All of this begs the question: what can we do about it? I certainly don’t envy the job our incoming president and his new administration have ahead of them. But I’m talking about us. Regular citizens. Ordinary people of faith. What can we do? What should we do?
Enter John the Baptizer today to help us move in the direction of some answers. Yes, John – that strange, bug-eating, camel-hair-wearing prophet. For as you may have noticed in verse 10 of our Scripture reading, whole crowds flocked to John asking that very question: “What should we do?” (Luke 3:10) Why do you suppose he gained such a following? He was an unusual dude, certainly, but I don’t think the oddness of John alone would have been enough for him to gather disciples. A few curious spectators if he were holding forth on a city street corner maybe, but not great crowds following him out into the wilderness. John was so popular he actually had to convince people he wasn’t the Messiah. There was something about him that compelled people to listen.

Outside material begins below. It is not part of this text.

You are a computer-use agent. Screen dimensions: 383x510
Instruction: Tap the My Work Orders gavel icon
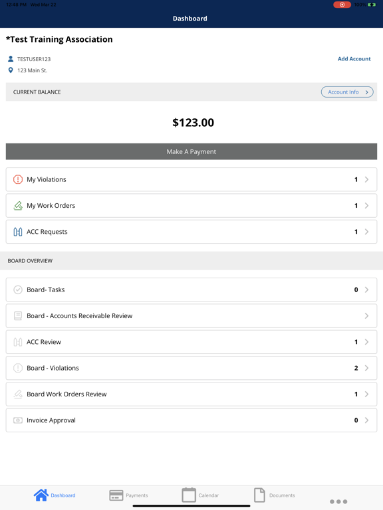pos(18,206)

They certainly didn’t tune into his message because he was a sweet-talking flatterer. Did you hear what he called those who came out to hear him? A bunch of snakes! (Luke 3:7) Biblical prophets weren’t known for their subtlety and John’s no exception. But the text tells us when he called them out like this, when he told them they were headed for ruin and they needed to turn their lives around completely, they said: show us how. “What then should we do,” John?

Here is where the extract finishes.